Stored data entries:

== Segment start ==

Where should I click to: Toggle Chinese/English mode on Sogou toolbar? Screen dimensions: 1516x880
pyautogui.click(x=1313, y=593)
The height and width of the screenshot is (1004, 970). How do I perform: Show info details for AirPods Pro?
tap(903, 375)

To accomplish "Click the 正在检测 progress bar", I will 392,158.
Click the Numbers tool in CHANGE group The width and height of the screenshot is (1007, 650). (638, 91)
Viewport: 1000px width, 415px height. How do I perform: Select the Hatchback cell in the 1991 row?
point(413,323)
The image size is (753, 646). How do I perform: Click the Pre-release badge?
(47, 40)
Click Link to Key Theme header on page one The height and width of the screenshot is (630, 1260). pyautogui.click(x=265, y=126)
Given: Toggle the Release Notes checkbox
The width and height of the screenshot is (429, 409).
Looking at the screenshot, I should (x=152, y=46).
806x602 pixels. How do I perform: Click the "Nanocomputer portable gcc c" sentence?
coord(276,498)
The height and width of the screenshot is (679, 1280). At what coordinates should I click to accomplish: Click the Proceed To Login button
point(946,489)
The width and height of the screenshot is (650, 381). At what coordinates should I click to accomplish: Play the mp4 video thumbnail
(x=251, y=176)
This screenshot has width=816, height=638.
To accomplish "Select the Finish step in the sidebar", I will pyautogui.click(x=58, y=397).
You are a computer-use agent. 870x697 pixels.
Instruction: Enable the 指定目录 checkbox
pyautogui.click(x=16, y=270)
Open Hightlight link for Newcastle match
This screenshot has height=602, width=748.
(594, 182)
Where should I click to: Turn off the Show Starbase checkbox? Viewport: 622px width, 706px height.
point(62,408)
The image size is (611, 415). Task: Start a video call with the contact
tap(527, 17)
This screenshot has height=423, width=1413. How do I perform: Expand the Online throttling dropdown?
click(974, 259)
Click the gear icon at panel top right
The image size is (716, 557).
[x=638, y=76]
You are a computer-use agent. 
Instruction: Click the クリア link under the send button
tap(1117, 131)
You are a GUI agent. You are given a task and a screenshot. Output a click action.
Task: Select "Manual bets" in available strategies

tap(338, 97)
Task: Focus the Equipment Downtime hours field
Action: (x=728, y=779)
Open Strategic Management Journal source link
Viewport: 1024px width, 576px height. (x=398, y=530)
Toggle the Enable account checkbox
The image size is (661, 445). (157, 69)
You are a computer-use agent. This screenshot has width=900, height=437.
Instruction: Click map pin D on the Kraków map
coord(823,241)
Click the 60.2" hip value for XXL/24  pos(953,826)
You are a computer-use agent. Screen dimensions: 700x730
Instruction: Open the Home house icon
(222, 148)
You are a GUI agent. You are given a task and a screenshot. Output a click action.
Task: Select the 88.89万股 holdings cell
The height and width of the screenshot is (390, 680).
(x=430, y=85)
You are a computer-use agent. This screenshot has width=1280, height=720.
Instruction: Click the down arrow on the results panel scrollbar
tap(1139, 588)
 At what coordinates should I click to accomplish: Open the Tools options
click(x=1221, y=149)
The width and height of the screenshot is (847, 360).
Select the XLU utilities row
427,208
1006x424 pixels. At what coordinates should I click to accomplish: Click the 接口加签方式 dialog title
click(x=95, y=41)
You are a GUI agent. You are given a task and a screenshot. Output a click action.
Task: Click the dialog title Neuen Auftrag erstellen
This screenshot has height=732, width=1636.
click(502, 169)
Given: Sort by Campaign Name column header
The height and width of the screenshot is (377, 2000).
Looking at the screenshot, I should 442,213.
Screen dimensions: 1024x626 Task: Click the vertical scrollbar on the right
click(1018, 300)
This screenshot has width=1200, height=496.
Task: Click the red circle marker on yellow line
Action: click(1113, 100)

== Segment end ==

**Work item**: Give only the number of lines in the entries that contain "agent".

**Response to this task**: 8